# Stuck On Acmeinstall



## wdowell84 (Oct 24, 2011)

I've been having the same problem time after time. In cmd it will just sit there after I type in acmeinstaller. My device is only on 3.0.0, does it need to be on 3.0.2 first? I've tried redownloading acmeinstaller, and novacom, and setting up the files on the touchpad. I waited at cmd for almost 1/2 hr. with nothing. What am I doing wrong?


----------



## sixohtew (Jun 14, 2011)

First time I did it it took me about half an hour as well...I'm not too sure but if you're not getting an error message I say let it sit


----------



## xSLUGx (Aug 24, 2011)

make sure to read other posts, but you want to make sure that the acmeinstaller is in the novacom dir and that your cminstall folder is on the root of the touchpad. did you restart your touchpad holding the volume up button to get the recoverymode?


----------



## wdowell84 (Oct 24, 2011)

I tried Acmeinstaller in the palm Inc directory and the novacom directory. And yes I powered off the touchpad and then held volume up and got the big usb sign. Still no luck though.


----------



## z06mike (Jul 29, 2011)

Are you CDing back to the directory when trying to run Acmeinstaller? Or are you opening command prompt from that directory?


----------



## fgdn17 (Aug 28, 2011)

wdowell84 said:


> I've been having the same problem time after time. In cmd it will just sit there after I type in acmeinstaller. My device is only on 3.0.0, does it need to be on 3.0.2 first? I've tried redownloading acmeinstaller, and novacom, and setting up the files on the touchpad. I waited at cmd for almost 1/2 hr. with nothing. What am I doing wrong?

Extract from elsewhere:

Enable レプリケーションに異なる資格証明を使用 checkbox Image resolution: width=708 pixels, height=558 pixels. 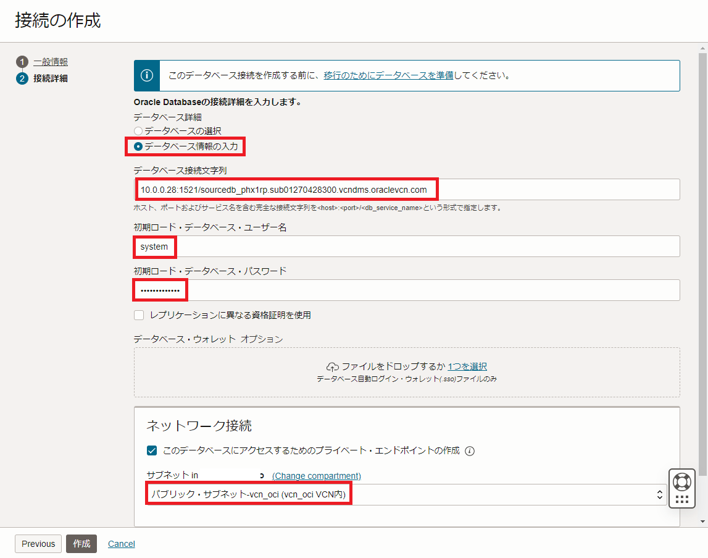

I'd suggest doctoring(updating your touchpad) to minimum 3.0.2 as CM alpha1/2 and acmeinstaller were developed under 3.0.2


----------



## wdowell84 (Oct 24, 2011)

I'm opening command prompt from start and run cmd like normal. I CD back to c: then go to CD program files and then CD palm, Inc and running acmeinstaller from there. So c:/program files/palm, Inc/


----------



## z06mike (Jul 29, 2011)

Where do you have the acmeinstaller file? Is it in that directory?

Sent from my DROID BIONIC using Tapatalk


----------



## wdowell84 (Oct 24, 2011)

Yeah it's in the palm Inc directory


----------



## Bajaman (Aug 10, 2011)

Just a thought... I had trouble running it the first time around because of a typo. Novacom corrupted the acmeinstaller file. I had to download a new copy and move it into the palm, Inc folder again. An easy check would be to compare file size of the original with the one you are trying to run.

Sent from my HP Touchpad using Tapatalk


----------



## thebowers (Jun 11, 2011)

wdowell84 said:


> I'm opening command prompt from start and run cmd like normal. I CD back to c: then go to CD program files and then CD palm, Inc and running acmeinstaller from there. So c:/program files/palm, Inc/


put the whole command or a screenshot of your cmd so we know exactly what you are typing.


----------



## wdowell84 (Oct 24, 2011)

At work right now so... c:/program files/palm, Inc/novacom boot mem:// < ACMEInstaller


----------



## z06mike (Jul 29, 2011)

Mine is actually in: C:\Program Files (x86)\Palm\SDK\bin. Have you tried to run command prompt with administrator rights?


----------